Since before recorded history, the therapeutic benefits of the hot springs in this area have drawn people here.
The hot thermal water flows out of a rift along the Rio Grande that appeared more than 50 million years ago. The rift uplifted Truth or Consequences’ landmark hill, and faults along the rift allow deep groundwater to flow freely to the surface without losing heat or minerals—producing pristine waters with temperatures ranging from 98 to 115 degrees, with trace elements of 38 different minerals. The pH of the water is 7, or neutral.
With almost 2,700 parts per million of assorted minerals, these thermal springs constitute some of the most heavily mineralized water in the United States. The continually flowing waters also have two important and unique features:
— The water has no unpleasant odor.
— The single largest ingredient in the water is chloride, a naturally occurring germ killer that sterilizes the skin and ensures the purity of the water.
History of the Hot Springs as a Destination
Downtown Truth or Consequences sits atop a large natural aquifer that produces somewhat salty, odorless water ranging in temperature from 100-115 degrees Fahrenheit. Were the city (and nearby Elephant Butte Dam) not here, the downtown area would be a swampy basin of warm mud, subject to seasonal flooding from the Rio Grande.
The event that changed the area forever was the construction of Elephant Butte Dam between 1911 and 1916. Liquor and gambling were outlawed at the construction site, but establishments in the hot springs settlement five miles away offered both – and in abundance. The population grew rapidly and the town was incorporated in 1916.
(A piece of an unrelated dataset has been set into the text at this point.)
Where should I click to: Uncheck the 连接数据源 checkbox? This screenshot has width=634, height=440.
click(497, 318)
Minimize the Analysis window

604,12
Once the dam was completed, the flow of the river was altered such that more land could be claimed from the flood plain, allowing for stick frame bathhouses to be built in what had been swamp. Wells were sunk into the aquifer, allowing clear spring water to flow. The town developed as a health resort; hot mineral water was an accepted medical treatment, and slogans like “City of Health” and “Health Capital of the Southwest” drew visitors and healers alike.
Over the course of the 20th century, the town’s name was changed first to Hot Springs, then famously to Truth or Consequences. Some say that last change caused the mineral baths to be forgotten, but today the hot springs are one of the primary draws to Sierra County.